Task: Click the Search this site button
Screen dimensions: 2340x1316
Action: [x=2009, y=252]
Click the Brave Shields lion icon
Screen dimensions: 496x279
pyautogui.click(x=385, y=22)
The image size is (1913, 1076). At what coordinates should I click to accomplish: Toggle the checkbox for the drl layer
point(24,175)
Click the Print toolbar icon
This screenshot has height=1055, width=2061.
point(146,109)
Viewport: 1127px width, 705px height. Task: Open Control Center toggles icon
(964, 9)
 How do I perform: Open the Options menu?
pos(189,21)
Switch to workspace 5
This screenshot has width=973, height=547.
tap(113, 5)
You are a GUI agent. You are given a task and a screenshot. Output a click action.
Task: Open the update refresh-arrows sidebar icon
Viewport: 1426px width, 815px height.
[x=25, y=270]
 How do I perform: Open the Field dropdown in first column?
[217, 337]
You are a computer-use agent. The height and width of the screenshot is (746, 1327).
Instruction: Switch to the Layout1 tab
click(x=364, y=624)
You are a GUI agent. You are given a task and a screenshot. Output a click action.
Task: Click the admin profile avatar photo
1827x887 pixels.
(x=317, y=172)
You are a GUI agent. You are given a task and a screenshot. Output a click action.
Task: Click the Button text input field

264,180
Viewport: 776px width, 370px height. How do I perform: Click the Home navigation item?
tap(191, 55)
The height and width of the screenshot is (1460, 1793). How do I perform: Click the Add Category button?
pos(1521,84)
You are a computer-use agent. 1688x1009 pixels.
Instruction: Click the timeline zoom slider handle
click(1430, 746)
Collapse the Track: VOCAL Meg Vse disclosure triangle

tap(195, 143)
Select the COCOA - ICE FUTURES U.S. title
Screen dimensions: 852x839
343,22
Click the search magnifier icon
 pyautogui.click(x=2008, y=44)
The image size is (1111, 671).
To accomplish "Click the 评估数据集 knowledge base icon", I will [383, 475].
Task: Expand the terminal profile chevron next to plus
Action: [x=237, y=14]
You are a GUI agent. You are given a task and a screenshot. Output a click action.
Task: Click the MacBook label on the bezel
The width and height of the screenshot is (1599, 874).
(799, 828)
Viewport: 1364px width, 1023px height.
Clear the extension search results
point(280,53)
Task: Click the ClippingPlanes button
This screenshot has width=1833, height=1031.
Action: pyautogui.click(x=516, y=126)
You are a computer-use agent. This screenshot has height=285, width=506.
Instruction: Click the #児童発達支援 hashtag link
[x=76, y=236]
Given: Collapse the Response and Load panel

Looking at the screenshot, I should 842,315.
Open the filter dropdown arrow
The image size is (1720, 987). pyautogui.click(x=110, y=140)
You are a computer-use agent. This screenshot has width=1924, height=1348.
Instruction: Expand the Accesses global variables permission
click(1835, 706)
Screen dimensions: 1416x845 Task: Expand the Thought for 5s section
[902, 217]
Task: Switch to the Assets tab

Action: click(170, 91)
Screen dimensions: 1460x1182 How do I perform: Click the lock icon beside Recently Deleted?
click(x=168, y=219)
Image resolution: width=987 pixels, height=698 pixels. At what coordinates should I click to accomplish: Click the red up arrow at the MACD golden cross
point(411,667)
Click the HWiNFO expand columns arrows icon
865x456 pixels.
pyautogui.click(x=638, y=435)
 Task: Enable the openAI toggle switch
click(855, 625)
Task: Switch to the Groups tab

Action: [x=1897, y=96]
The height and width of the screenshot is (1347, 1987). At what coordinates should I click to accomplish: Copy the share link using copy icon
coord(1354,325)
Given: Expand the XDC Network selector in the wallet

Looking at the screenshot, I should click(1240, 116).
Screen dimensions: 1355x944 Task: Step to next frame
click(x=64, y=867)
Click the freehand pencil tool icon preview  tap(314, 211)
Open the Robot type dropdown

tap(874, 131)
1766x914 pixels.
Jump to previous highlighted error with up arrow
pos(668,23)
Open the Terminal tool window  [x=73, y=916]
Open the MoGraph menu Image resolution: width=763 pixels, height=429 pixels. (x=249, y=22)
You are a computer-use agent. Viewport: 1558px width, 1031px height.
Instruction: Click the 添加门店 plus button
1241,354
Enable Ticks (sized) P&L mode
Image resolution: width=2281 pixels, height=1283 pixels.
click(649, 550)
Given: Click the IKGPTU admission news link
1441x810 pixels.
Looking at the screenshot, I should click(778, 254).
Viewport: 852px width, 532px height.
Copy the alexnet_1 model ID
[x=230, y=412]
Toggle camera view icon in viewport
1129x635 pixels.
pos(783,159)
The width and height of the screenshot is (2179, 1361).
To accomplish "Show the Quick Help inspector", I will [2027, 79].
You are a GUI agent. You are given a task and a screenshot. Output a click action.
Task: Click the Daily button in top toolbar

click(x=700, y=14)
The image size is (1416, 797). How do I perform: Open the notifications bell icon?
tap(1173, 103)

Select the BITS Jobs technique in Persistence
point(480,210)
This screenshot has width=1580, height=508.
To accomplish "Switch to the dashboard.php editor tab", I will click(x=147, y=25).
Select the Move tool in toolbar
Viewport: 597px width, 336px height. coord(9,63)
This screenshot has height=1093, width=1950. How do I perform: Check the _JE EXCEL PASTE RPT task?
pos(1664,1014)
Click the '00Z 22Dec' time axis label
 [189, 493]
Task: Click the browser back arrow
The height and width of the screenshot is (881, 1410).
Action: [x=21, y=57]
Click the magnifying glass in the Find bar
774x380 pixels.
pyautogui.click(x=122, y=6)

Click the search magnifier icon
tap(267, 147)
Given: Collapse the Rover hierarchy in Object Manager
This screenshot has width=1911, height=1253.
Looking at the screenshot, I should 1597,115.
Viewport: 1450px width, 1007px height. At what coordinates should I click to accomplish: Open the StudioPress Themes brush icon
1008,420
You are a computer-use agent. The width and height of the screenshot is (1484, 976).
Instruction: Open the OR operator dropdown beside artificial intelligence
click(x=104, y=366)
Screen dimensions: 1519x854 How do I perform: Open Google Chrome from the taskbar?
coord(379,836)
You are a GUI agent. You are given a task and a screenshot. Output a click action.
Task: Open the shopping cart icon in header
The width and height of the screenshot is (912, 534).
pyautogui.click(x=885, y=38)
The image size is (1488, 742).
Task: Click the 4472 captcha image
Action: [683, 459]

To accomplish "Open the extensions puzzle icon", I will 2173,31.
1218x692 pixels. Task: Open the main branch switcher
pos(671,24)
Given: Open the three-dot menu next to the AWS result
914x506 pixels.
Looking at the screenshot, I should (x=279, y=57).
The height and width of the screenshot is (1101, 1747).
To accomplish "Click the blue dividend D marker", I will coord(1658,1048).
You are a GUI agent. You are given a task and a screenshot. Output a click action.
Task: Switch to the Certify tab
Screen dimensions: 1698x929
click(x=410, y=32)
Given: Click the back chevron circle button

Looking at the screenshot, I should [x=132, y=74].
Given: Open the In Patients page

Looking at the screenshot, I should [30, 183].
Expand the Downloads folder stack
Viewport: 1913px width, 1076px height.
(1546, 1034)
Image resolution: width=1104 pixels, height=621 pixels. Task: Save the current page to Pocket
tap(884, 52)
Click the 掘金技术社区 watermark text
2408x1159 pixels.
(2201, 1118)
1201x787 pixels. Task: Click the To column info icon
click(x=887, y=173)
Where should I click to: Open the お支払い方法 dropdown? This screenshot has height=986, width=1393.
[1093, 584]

***

**What you have to do:**
When you write the entries out again, keep every word and mark exactly as it is.

**Reply to the task:**
Task: Click the Search this site button
Screen dimensions: 2340x1316
Action: [x=2009, y=252]
Click the Brave Shields lion icon
Screen dimensions: 496x279
pyautogui.click(x=385, y=22)
The image size is (1913, 1076). At what coordinates should I click to accomplish: Toggle the checkbox for the drl layer
point(24,175)
Click the Print toolbar icon
This screenshot has height=1055, width=2061.
point(146,109)
Viewport: 1127px width, 705px height. Task: Open Control Center toggles icon
(964, 9)
 How do I perform: Open the Options menu?
pos(189,21)
Switch to workspace 5
This screenshot has width=973, height=547.
tap(113, 5)
You are a GUI agent. You are given a task and a screenshot. Output a click action.
Task: Open the update refresh-arrows sidebar icon
Viewport: 1426px width, 815px height.
[x=25, y=270]
 How do I perform: Open the Field dropdown in first column?
[217, 337]
You are a computer-use agent. The height and width of the screenshot is (746, 1327).
Instruction: Switch to the Layout1 tab
click(x=364, y=624)
You are a GUI agent. You are given a task and a screenshot. Output a click action.
Task: Click the admin profile avatar photo
1827x887 pixels.
(x=317, y=172)
You are a GUI agent. You are given a task and a screenshot. Output a click action.
Task: Click the Button text input field

264,180
Viewport: 776px width, 370px height. How do I perform: Click the Home navigation item?
tap(191, 55)
The height and width of the screenshot is (1460, 1793). How do I perform: Click the Add Category button?
pos(1521,84)
You are a computer-use agent. 1688x1009 pixels.
Instruction: Click the timeline zoom slider handle
click(1430, 746)
Collapse the Track: VOCAL Meg Vse disclosure triangle

tap(195, 143)
Select the COCOA - ICE FUTURES U.S. title
Screen dimensions: 852x839
343,22
Click the search magnifier icon
 pyautogui.click(x=2008, y=44)
The image size is (1111, 671).
To accomplish "Click the 评估数据集 knowledge base icon", I will [383, 475].
Task: Expand the terminal profile chevron next to plus
Action: [x=237, y=14]
You are a GUI agent. You are given a task and a screenshot. Output a click action.
Task: Click the MacBook label on the bezel
The width and height of the screenshot is (1599, 874).
(799, 828)
Viewport: 1364px width, 1023px height.
Clear the extension search results
point(280,53)
Task: Click the ClippingPlanes button
This screenshot has width=1833, height=1031.
Action: pyautogui.click(x=516, y=126)
You are a computer-use agent. This screenshot has height=285, width=506.
Instruction: Click the #児童発達支援 hashtag link
[x=76, y=236]
Given: Collapse the Response and Load panel

Looking at the screenshot, I should 842,315.
Open the filter dropdown arrow
The image size is (1720, 987). pyautogui.click(x=110, y=140)
You are a computer-use agent. This screenshot has width=1924, height=1348.
Instruction: Expand the Accesses global variables permission
click(1835, 706)
Screen dimensions: 1416x845 Task: Expand the Thought for 5s section
[902, 217]
Task: Switch to the Assets tab

Action: click(170, 91)
Screen dimensions: 1460x1182 How do I perform: Click the lock icon beside Recently Deleted?
click(x=168, y=219)
Image resolution: width=987 pixels, height=698 pixels. At what coordinates should I click to accomplish: Click the red up arrow at the MACD golden cross
point(411,667)
Click the HWiNFO expand columns arrows icon
865x456 pixels.
pyautogui.click(x=638, y=435)
 Task: Enable the openAI toggle switch
click(855, 625)
Task: Switch to the Groups tab

Action: [x=1897, y=96]
The height and width of the screenshot is (1347, 1987). At what coordinates should I click to accomplish: Copy the share link using copy icon
coord(1354,325)
Given: Expand the XDC Network selector in the wallet

Looking at the screenshot, I should click(1240, 116).
Screen dimensions: 1355x944 Task: Step to next frame
click(x=64, y=867)
Click the freehand pencil tool icon preview  tap(314, 211)
Open the Robot type dropdown

tap(874, 131)
1766x914 pixels.
Jump to previous highlighted error with up arrow
pos(668,23)
Open the Terminal tool window  [x=73, y=916]
Open the MoGraph menu Image resolution: width=763 pixels, height=429 pixels. (x=249, y=22)
You are a computer-use agent. Viewport: 1558px width, 1031px height.
Instruction: Click the 添加门店 plus button
1241,354
Enable Ticks (sized) P&L mode
Image resolution: width=2281 pixels, height=1283 pixels.
click(649, 550)
Given: Click the IKGPTU admission news link
1441x810 pixels.
Looking at the screenshot, I should click(778, 254).
Viewport: 852px width, 532px height.
Copy the alexnet_1 model ID
[x=230, y=412]
Toggle camera view icon in viewport
1129x635 pixels.
pos(783,159)
The width and height of the screenshot is (2179, 1361).
To accomplish "Show the Quick Help inspector", I will [2027, 79].
You are a GUI agent. You are given a task and a screenshot. Output a click action.
Task: Click the Daily button in top toolbar

click(x=700, y=14)
The image size is (1416, 797). How do I perform: Open the notifications bell icon?
tap(1173, 103)

Select the BITS Jobs technique in Persistence
point(480,210)
This screenshot has width=1580, height=508.
To accomplish "Switch to the dashboard.php editor tab", I will click(x=147, y=25).
Select the Move tool in toolbar
Viewport: 597px width, 336px height. coord(9,63)
This screenshot has height=1093, width=1950. How do I perform: Check the _JE EXCEL PASTE RPT task?
pos(1664,1014)
Click the '00Z 22Dec' time axis label
 [189, 493]
Task: Click the browser back arrow
The height and width of the screenshot is (881, 1410).
Action: [x=21, y=57]
Click the magnifying glass in the Find bar
774x380 pixels.
pyautogui.click(x=122, y=6)

Click the search magnifier icon
tap(267, 147)
Given: Collapse the Rover hierarchy in Object Manager
This screenshot has width=1911, height=1253.
Looking at the screenshot, I should 1597,115.
Viewport: 1450px width, 1007px height. At what coordinates should I click to accomplish: Open the StudioPress Themes brush icon
1008,420
You are a computer-use agent. The width and height of the screenshot is (1484, 976).
Instruction: Open the OR operator dropdown beside artificial intelligence
click(x=104, y=366)
Screen dimensions: 1519x854 How do I perform: Open Google Chrome from the taskbar?
coord(379,836)
You are a GUI agent. You are given a task and a screenshot. Output a click action.
Task: Open the shopping cart icon in header
The width and height of the screenshot is (912, 534).
pyautogui.click(x=885, y=38)
The image size is (1488, 742).
Task: Click the 4472 captcha image
Action: [683, 459]

To accomplish "Open the extensions puzzle icon", I will 2173,31.
1218x692 pixels. Task: Open the main branch switcher
pos(671,24)
Given: Open the three-dot menu next to the AWS result
914x506 pixels.
Looking at the screenshot, I should (x=279, y=57).
The height and width of the screenshot is (1101, 1747).
To accomplish "Click the blue dividend D marker", I will coord(1658,1048).
You are a GUI agent. You are given a task and a screenshot. Output a click action.
Task: Switch to the Certify tab
Screen dimensions: 1698x929
click(x=410, y=32)
Given: Click the back chevron circle button

Looking at the screenshot, I should [x=132, y=74].
Given: Open the In Patients page

Looking at the screenshot, I should [30, 183].
Expand the Downloads folder stack
Viewport: 1913px width, 1076px height.
(1546, 1034)
Image resolution: width=1104 pixels, height=621 pixels. Task: Save the current page to Pocket
tap(884, 52)
Click the 掘金技术社区 watermark text
2408x1159 pixels.
(2201, 1118)
1201x787 pixels. Task: Click the To column info icon
click(x=887, y=173)
Where should I click to: Open the お支払い方法 dropdown? This screenshot has height=986, width=1393.
[1093, 584]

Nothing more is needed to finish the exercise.